Turn a knob, dial in a sound – that particular magic associated with specific hardware is showing up in software, too. Or such is the promise of the latest Universal Audio mic model.

Maybe that makes sense. As software gets better at modeling nonlinearity – the particular character of a sound, one that may lie a little outside rational, predictable behavior – it’s also possible to have fewer knobs.

Certainly, leading vendors keep upping the ante when it comes to believable models of classic gear. For Universal Audio’s part, the latest addition is a new set of models of classic Neve mic preamps. In UA’s case, they can tout not just their usual modeling prowess, but also the ability to integrate with their hardware – down to matching the model to the impedance of whatever you’re connecting, so it’s even more like plugging into real hardware.

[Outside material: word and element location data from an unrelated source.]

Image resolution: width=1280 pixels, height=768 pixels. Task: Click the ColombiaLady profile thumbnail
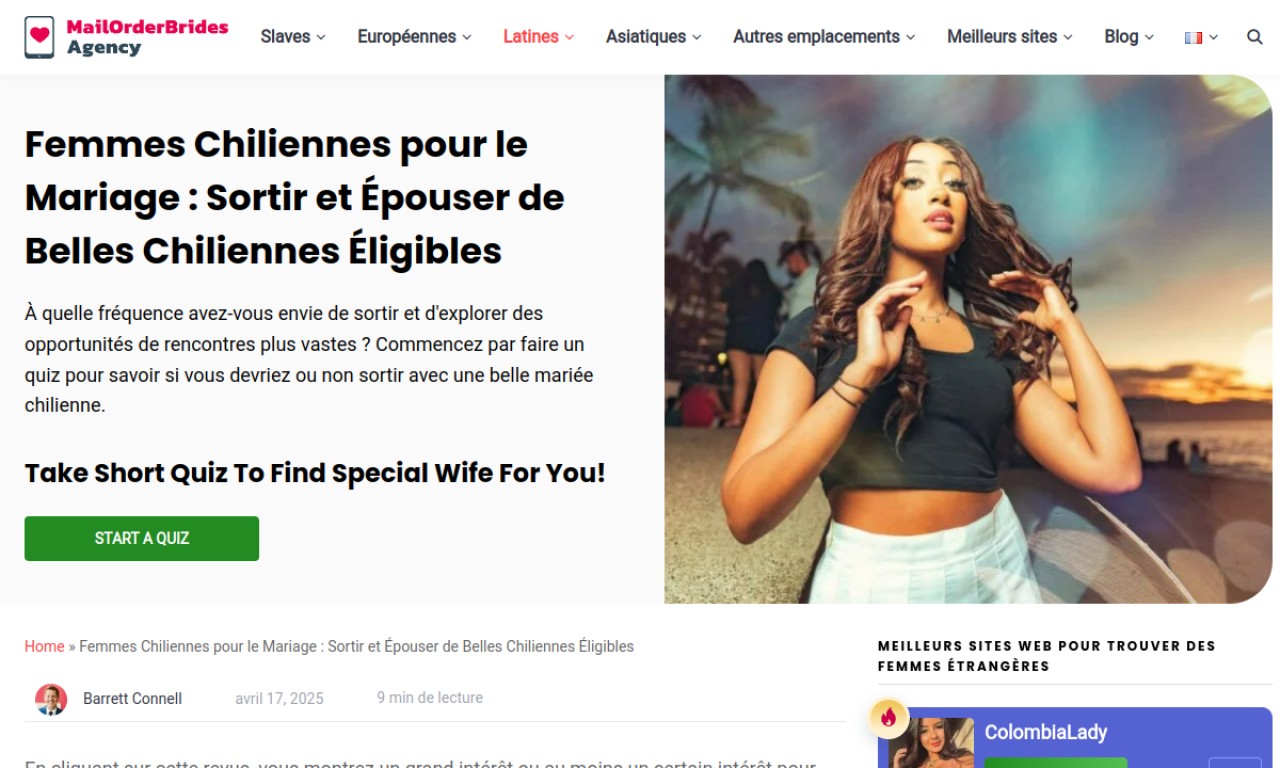coord(931,743)

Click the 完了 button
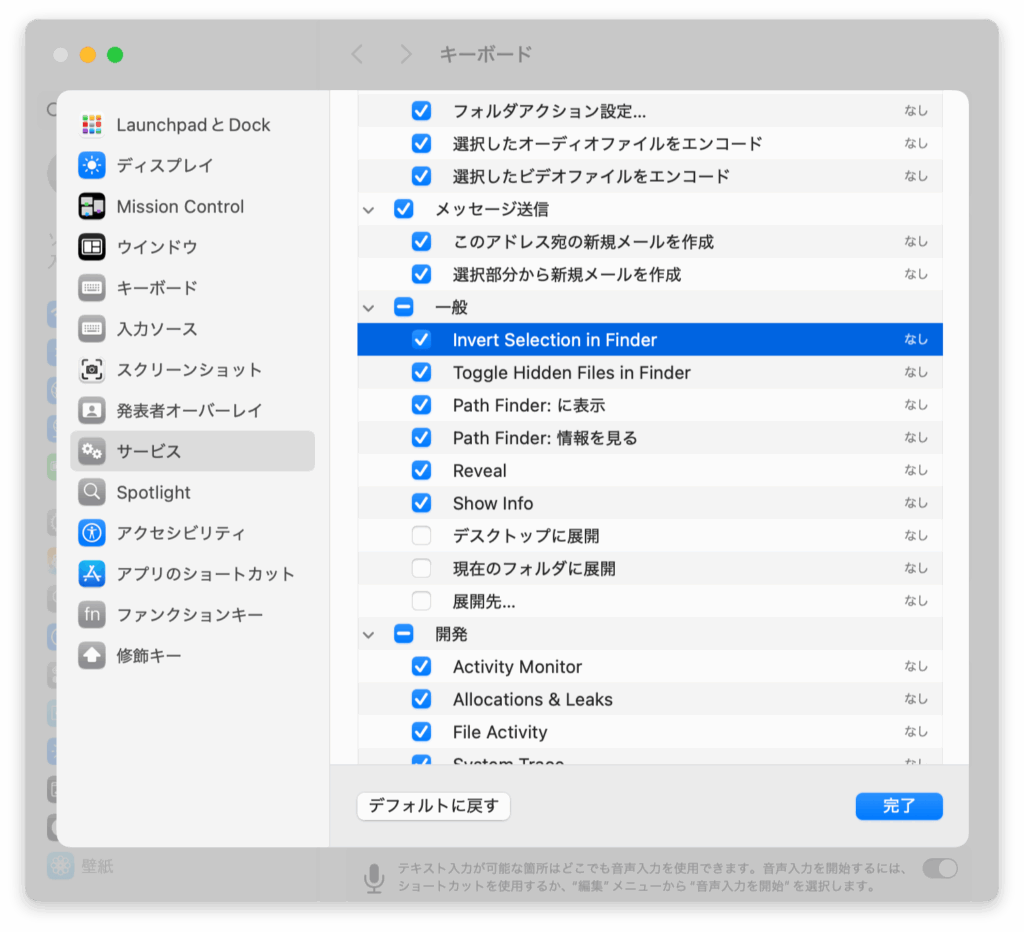(x=898, y=806)
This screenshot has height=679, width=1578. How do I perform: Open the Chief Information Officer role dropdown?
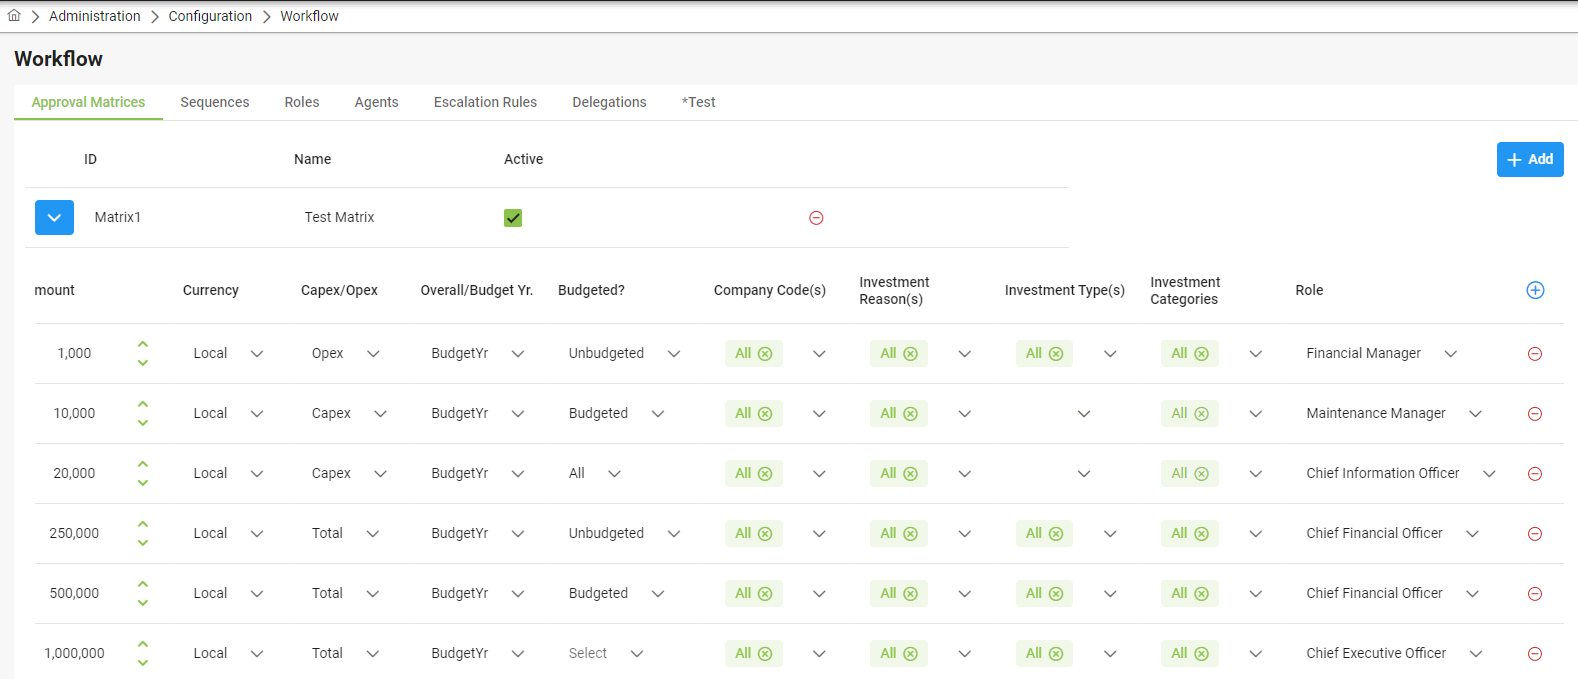click(1489, 474)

And case in point: the press release sells you on “clarity,” “grit,” and “complexity” – even though those three things wouldn’t normally make sense together. (It’d be like describing lunch as “fresh,” “greasy,” and “subtle.” At the same time, I totally understand what they mean. There’s sound for you.)

Oh, and there’s a red knob, because who doesn’t like that?

So let me put it more clearly: this gets your sound dirty without getting it muddy.

The basic idea – start with a class-A Neve mic preamp, and combine both the 1037 and 1290 designs.

The original models.

Say what now? Well, the stock 1290 had just a mic input. Here, it gets combined with a padded input you can use with line ins, plus the 80 Hz cut filter from the 1073. That plus some additional signal modifications and impedance behavior borrowed from the 1073 have prompted the new moniker “1290A.” (UA confirmed some of those details to CDM.)

Or, for lay people, UA have cross-bred the best bits of two favorite Neve amps into a single model that never existed before.

Impedance matching with the hardware, though, is everything. A good mic preamp model is pretty meaningless if all you can do is feed it raw signal into your DAW. One place where UA unquestionably has an edge – at least technically speaking – is that they’re able to couple the impedance of their audio interfaces with behaviors of the software. On the Neve, that’s particularly important, because the character of the mic preamp will depend on what’s plugged into it.

Part of the UA pitch – their software is designed to emulate a mic preamp thanks to integration with hardware settings.

This is only meaningful in practice, though, so I’m interested to try it with UA’s new Arrow interface (as well as the other Apollos).

And while it’s meant to model historical gear, my feeling is, if it works, you should feel something even if you never used the originals.

This particular mic model also promises lower DSP hardware requirements than some other Unison plug-ins. So I’m curious to see if it’s a good match for the new Arrow, which has only one DSP chip – meaning it can’t normally run quite as many plug-ins at once.

The Neve is US$149, exclusively from UA for their UAD-2 DSP platform and Apollo interfaces.